Payare let slip something of a spoiler when he revealed a new plot twist that is "perhaps too on the nose with Mimi dying of COVID."
Too on the nose but also a clever way to address all the changes required for an opera to go live in a pandemic. But many of the forced changes are leading to artistic choices that allow us to see "La Bohème" with new eyes.
"There is something about really honing in on these intimate moments between characters that I think is going to allow both of us as performers and the creative team, and the audience to take a deeper look at each of these people as their story’s told," explained director Keturah Stickann.
Soprano Andrea Carroll sings the role of Musetta.

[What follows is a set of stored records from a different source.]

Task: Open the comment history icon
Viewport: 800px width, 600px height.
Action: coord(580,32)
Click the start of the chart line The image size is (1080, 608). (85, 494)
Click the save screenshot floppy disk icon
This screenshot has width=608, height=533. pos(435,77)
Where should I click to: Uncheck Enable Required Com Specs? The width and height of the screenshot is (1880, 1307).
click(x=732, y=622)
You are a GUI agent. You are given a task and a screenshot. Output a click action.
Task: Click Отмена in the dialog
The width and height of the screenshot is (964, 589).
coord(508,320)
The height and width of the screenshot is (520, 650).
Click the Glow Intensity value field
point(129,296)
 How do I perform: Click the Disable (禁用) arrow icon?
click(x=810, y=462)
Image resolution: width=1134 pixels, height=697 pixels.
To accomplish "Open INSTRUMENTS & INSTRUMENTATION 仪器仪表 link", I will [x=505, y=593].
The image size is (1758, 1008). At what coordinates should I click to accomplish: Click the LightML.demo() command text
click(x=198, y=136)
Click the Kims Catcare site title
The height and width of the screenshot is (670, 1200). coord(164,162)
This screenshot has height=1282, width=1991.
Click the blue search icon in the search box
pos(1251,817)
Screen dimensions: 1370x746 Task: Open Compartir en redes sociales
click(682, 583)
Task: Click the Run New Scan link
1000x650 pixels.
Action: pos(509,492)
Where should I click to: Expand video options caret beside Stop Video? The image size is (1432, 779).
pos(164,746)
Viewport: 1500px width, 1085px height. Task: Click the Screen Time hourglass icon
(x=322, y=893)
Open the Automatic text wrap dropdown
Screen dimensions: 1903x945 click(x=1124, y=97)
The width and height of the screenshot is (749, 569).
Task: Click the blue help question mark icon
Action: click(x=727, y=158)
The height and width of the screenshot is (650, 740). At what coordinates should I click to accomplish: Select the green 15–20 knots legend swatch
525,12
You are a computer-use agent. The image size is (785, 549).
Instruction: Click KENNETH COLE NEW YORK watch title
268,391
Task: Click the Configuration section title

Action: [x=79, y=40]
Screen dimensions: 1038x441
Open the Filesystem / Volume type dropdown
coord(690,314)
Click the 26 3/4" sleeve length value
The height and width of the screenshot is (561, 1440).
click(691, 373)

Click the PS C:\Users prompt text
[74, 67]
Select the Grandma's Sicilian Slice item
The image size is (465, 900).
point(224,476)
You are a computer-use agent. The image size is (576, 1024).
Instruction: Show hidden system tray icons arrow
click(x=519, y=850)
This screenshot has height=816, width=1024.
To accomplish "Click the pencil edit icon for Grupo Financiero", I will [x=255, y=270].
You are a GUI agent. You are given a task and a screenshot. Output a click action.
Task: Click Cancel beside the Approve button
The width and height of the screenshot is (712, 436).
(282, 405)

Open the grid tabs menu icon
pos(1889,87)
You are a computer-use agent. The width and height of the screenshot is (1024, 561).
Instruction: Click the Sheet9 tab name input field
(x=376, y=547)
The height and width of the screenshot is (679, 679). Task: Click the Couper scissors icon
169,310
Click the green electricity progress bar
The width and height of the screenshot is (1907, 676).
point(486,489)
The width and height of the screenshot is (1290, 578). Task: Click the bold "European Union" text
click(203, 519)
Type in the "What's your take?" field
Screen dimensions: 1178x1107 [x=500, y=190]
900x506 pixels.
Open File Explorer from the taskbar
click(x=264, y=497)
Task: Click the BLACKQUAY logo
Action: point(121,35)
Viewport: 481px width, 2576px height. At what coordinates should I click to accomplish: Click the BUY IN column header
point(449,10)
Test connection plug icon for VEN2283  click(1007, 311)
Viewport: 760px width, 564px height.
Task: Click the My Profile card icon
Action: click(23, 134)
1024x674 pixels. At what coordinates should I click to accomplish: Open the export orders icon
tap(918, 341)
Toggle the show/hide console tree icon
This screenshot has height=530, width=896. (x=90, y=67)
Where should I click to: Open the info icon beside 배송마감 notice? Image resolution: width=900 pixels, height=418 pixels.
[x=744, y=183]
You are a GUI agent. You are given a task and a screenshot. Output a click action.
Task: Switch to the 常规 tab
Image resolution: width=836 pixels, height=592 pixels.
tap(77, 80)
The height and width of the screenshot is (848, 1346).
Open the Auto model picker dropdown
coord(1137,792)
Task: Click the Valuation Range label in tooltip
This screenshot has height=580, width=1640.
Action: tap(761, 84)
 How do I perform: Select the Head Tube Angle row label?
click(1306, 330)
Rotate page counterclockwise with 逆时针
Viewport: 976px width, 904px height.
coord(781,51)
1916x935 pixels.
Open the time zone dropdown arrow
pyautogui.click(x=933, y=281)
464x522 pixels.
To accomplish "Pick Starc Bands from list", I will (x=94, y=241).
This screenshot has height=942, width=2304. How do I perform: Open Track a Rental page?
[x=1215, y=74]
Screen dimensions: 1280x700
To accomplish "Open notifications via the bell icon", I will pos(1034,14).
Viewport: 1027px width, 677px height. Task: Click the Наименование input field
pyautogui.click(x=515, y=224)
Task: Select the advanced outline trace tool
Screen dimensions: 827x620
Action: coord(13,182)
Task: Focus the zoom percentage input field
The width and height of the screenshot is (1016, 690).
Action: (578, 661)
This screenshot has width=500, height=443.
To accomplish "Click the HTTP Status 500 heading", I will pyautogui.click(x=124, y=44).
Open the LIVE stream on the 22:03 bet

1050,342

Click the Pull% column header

She said opera is all about big emotions but this reimagined "a Bohème" has found a way around close contact on stage.
"You might think, oh my goodness, it is a love story, how will you manage? But the way that it's being structured is that the story is being told as a memory. The main protagonist is Rodolfo and we are hearing the story through essentially flashbacks from Rodolfo's mind," Carroll said.
"So we're setting it in [Rodolfo's] study 10 years after the death of Mimi," Stickann said. "He's writing these stories and because of the nature of memory, which I love, I love this moment that you can dive so deeply into a memory and hear everything and smell things and feel things, but you can't actually touch what happened. It doesn't exist anymore. And so I'm allowing these people who came through his life to appear and disappear as memory, as fragments, as the memories, sort, of course, through him. But he's in his study reliving this."
The experience will definitely be different but only in some ways.
"The story will be the same, just a little bit shorter. The voices will be the same. And I don't think any magic will be lost," Carroll stated.
Stickann added that it’s an adventure.
"An absolute adventure, she said. "So I think the energy and excitement and courageousness that's going to be in the atmosphere there is going to seep into the car."
So honk if you love opera.
This pandemic is forcing arts organizations to get creative to find ways to perform and to actually create something that can generate revenue.
Taking its cue from a number of successful drive-in events in Europe and the United States, San Diego Opera has decided to build an outdoor stage at the Pechanga Arena parking lot and do a re-imagined version of Puccini's "Bohème."
Director Keturah Stickann has plenty of experience doing opera outdoors but this will be her first drive-in opera.
"I'm so happy for the innovation and their creativity," Stickann said of working once again with San Diego Opera. "I know there have been a couple of other companies around the world right now who've been experimenting a little bit with drive-in opera. And it feels really exciting to be one of those maybe three companies. But also I think every time you watch a show from a different perspective, it changes the way you see the show. And what I'm really excited about is just what the storytelling feels like in this in this type of venue."
But the big challenge for Stickann and the whole company is COVID and the onstage protocols that are required during this pandemic.
"One of the biggest ones being that each singer needs 120 square feet of their own wherever they are on stage, meaning that they cannot be any closer than 15 feet from the person that they are singing toward and no closer than four feet on either side," Stickann explained. "So that challenge changed the entire way that I had to think about the piece that I was putting together."
Some of the changes include no chorus (it was logistically too difficult to fit that many people on stage with the distancing requirements) and a streamlined opera that will likely run less than 90 minutes (to eliminate the need for an intermission).
There will be four drive-in performances: Oct. 24, 27, 30 and Nov. 1.
Information from San Diego Opera's website states: "For this event, guests will remain in their cars for the duration of the performance. The opera will be transmitted to car stereos via FM radio and large screens will show simulcasts of the singers on stage. Masks and social distancing protocols will be enforced when patrons briefly leave their cars to use the restroom."
There is also a FAQ page on their website.